Readers may not be surprised, given my writing style, that as my frustration grew so did the thinly veiled sarcasm in my replies to HMRC. In fact, I thought it best to ask a colleague to check whether I had gone too far. Because all of my previous arguments had been ignored, my letter pointed out that the usual process for a disagreement is for both sides to set out their view and counter the other’s arguments. I detailed all of my arguments before including a bullet point summary of the most salient points – in a neutral fashion. My closing remark was to state that, should HMRC be unable to form a coherent argument supporting their claims, I would be requesting an internal review.
In the meantime, I had started to deal with more of these demands and my experience with Mr X’s case led me to include more of these arguments earlier on, in particular referring to the useful Rashid v Garcia case. However, I really did expect that I would eventually be told to get the client to pay the contributions or go to the tribunal.
On a Friday afternoon I received two notices from HMRC. One notice was for Mr X, the other for a client who had been experiencing the same problem. Both replies started: “I have contacted our technical team to obtain further guidance on your client’s case.” Here we go again, I thought.
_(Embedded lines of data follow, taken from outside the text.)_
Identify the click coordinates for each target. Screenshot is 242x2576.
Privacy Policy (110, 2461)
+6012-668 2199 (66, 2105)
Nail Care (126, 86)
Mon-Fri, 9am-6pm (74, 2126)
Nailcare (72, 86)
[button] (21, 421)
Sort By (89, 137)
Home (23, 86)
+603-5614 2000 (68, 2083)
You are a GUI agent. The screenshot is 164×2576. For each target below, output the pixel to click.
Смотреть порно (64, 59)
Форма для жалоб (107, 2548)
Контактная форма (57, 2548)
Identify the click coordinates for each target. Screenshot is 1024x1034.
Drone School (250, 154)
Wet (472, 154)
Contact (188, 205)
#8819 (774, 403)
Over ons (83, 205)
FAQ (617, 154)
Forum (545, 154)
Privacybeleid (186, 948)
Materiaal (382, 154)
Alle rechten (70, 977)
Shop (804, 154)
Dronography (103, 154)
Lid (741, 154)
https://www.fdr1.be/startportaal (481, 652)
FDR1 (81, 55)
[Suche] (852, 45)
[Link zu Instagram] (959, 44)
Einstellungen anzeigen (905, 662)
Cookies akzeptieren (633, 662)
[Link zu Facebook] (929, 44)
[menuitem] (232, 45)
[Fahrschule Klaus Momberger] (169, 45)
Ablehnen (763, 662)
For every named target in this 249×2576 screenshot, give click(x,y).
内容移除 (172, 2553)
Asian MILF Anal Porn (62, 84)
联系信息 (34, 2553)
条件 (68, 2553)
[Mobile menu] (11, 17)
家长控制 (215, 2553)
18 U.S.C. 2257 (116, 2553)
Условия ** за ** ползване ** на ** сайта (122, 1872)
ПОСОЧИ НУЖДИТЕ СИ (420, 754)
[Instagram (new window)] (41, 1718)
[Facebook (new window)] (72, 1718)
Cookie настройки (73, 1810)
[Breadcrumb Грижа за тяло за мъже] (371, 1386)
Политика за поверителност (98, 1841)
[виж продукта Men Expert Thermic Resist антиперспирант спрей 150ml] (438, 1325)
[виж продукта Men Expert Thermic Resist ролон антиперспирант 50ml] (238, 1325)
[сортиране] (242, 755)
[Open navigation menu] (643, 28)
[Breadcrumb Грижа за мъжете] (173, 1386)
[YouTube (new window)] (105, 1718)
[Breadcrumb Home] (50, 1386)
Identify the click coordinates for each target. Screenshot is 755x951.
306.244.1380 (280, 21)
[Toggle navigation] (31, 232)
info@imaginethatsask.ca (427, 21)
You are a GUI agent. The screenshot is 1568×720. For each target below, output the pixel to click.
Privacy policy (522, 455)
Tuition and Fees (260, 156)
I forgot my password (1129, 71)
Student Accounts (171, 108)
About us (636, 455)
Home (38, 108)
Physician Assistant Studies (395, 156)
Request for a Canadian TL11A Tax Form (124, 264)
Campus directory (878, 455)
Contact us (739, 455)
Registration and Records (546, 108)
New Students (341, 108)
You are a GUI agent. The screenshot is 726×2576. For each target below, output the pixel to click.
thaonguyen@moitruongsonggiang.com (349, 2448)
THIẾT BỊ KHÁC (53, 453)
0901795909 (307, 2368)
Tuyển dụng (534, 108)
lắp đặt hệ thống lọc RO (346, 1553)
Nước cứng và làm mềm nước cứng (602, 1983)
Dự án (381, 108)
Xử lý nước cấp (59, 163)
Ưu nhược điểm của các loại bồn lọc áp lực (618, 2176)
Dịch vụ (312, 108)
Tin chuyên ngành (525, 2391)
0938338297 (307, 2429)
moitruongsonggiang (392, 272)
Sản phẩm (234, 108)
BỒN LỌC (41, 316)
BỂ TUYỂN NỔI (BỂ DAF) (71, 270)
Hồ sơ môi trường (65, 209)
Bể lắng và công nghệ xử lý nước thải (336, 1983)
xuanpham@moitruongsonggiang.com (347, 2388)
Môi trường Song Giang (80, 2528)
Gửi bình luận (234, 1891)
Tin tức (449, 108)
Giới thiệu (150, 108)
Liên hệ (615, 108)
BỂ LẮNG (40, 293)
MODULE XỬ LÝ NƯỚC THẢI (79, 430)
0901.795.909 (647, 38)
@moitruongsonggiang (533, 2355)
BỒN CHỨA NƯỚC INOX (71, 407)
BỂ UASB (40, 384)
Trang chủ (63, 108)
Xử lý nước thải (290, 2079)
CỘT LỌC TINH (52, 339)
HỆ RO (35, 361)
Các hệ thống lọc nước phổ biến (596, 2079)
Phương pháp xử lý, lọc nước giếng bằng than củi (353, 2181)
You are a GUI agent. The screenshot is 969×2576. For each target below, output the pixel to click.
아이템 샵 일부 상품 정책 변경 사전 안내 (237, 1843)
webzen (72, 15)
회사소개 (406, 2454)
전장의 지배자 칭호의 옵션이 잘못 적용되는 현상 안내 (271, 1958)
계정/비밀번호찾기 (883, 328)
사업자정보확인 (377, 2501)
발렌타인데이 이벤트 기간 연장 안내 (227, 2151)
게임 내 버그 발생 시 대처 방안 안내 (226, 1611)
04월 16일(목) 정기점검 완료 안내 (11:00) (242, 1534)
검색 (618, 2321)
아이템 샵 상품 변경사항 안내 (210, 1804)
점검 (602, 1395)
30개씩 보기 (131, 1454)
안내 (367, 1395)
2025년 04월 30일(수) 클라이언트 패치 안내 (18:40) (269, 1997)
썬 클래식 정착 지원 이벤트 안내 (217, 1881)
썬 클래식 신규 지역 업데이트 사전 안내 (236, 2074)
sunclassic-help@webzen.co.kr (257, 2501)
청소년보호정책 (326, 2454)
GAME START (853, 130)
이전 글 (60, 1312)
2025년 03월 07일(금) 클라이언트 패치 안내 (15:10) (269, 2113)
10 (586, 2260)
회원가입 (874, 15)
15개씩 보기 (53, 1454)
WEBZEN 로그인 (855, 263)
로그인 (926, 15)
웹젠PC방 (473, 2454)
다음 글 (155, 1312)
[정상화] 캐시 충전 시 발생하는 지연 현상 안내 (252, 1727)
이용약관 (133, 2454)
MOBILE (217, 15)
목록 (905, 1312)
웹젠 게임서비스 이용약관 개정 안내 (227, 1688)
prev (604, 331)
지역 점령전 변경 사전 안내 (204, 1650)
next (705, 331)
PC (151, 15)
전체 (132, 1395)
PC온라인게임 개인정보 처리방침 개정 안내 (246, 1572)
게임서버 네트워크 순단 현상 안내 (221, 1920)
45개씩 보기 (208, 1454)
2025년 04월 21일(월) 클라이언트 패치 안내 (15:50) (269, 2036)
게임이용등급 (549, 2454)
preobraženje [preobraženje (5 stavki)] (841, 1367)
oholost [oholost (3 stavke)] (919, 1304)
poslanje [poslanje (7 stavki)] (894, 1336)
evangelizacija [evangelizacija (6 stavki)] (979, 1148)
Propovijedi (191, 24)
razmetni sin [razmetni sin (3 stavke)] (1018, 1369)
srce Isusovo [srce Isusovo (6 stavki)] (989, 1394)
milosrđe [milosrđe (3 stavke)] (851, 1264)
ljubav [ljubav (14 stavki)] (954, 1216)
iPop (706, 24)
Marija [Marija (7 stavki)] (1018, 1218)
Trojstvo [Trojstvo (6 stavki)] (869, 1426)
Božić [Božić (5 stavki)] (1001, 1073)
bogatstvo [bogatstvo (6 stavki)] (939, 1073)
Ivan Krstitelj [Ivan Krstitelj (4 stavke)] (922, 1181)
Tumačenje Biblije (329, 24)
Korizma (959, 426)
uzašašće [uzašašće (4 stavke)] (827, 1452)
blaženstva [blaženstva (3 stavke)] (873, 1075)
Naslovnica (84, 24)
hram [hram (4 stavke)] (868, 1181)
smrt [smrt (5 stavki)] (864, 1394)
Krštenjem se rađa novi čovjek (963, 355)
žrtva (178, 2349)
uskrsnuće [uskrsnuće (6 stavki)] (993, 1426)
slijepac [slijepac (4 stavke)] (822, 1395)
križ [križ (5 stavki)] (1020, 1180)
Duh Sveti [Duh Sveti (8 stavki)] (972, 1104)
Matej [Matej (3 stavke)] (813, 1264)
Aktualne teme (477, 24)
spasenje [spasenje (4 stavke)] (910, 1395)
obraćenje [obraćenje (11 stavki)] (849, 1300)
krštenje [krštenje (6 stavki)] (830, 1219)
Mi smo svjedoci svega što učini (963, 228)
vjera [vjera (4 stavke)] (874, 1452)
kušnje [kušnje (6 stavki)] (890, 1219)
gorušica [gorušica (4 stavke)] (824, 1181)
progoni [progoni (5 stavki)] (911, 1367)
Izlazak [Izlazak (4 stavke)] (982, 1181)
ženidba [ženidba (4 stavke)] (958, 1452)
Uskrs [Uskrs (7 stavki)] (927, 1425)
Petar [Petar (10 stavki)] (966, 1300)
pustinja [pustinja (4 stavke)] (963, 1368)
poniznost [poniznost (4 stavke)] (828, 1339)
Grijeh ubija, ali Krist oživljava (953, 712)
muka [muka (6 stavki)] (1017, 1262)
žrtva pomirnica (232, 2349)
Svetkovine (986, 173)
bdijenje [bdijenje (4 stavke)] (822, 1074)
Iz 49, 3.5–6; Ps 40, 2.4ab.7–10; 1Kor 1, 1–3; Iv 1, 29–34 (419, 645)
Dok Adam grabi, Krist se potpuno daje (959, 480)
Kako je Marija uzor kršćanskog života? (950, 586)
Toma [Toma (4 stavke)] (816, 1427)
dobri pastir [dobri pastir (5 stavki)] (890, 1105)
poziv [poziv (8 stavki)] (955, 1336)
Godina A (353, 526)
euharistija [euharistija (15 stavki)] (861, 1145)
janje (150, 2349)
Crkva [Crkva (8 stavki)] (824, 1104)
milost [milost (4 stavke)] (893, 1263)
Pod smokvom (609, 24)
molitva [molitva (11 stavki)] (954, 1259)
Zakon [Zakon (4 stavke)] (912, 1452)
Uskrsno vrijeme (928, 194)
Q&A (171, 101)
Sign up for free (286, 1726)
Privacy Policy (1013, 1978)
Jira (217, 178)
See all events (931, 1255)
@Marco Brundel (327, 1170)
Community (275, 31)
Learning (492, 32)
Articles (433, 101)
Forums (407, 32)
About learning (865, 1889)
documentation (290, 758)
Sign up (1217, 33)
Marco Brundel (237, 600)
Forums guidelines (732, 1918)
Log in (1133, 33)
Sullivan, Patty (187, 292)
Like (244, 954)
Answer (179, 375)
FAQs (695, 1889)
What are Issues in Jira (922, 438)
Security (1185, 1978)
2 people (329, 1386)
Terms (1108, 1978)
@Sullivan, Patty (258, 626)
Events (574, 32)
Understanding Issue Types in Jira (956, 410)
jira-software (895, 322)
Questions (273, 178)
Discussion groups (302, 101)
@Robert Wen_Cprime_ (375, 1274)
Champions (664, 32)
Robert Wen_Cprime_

The replies continued: “They have advised us to disregard your client’s property letting income as self-employed earnings in this case.”
It was too early for this to have been my Christmas present from HMRC but, since it was my birthday the next week, perhaps that was what they were aiming for. Or could it just be that someone there reads Taxation. Who knows?
A victory this may have been but, as is often the case when dealing with HMRC, it was a hollow one. They had also enclosed a copy of the letters that they had sent to the clients on the matter. I found myself annoyed by the following. “In your particular circumstances we have decided that we will not insist that you pay these class 2 National Insurance contributions.” My colleagues will report that I could be heard repeating “not insist?” in various incredulous tones for quite some time.
Lessons for the future
The moral of this story – or the message that I would like people to take from it – is that I think HMRC will continue to try their luck with this one.
The final responses were very much geared to imply that HMRC were right and they were doing my clients a favour by waiving the supposed National Insurance liability. The word “concession” was used multiple times. This way, they can carry on issuing these notices because they have not admitted to being incorrect.
However, the good news is that from April 2015 class 2 NI will be collected on the same basis as class 4. This will mean that no contributions will be collected from rental income, regardless of interpretation, because class 4 deductions are made on profits from a “trade”, which is more narrowly defined. A cynical person may not be surprised that a these demands have been sent out now when there is such a narrow window of opportunity remaining.
As previously mentioned, I am particularly concerned about the unrepresented taxpayer in these circumstances and feel that HMRC should hold themselves to a higher standard.
Behaviour like this will raise yet more concerns over the awarding of additional powers to HMRC and is another example of why the Power Too Far petition garnered so much support.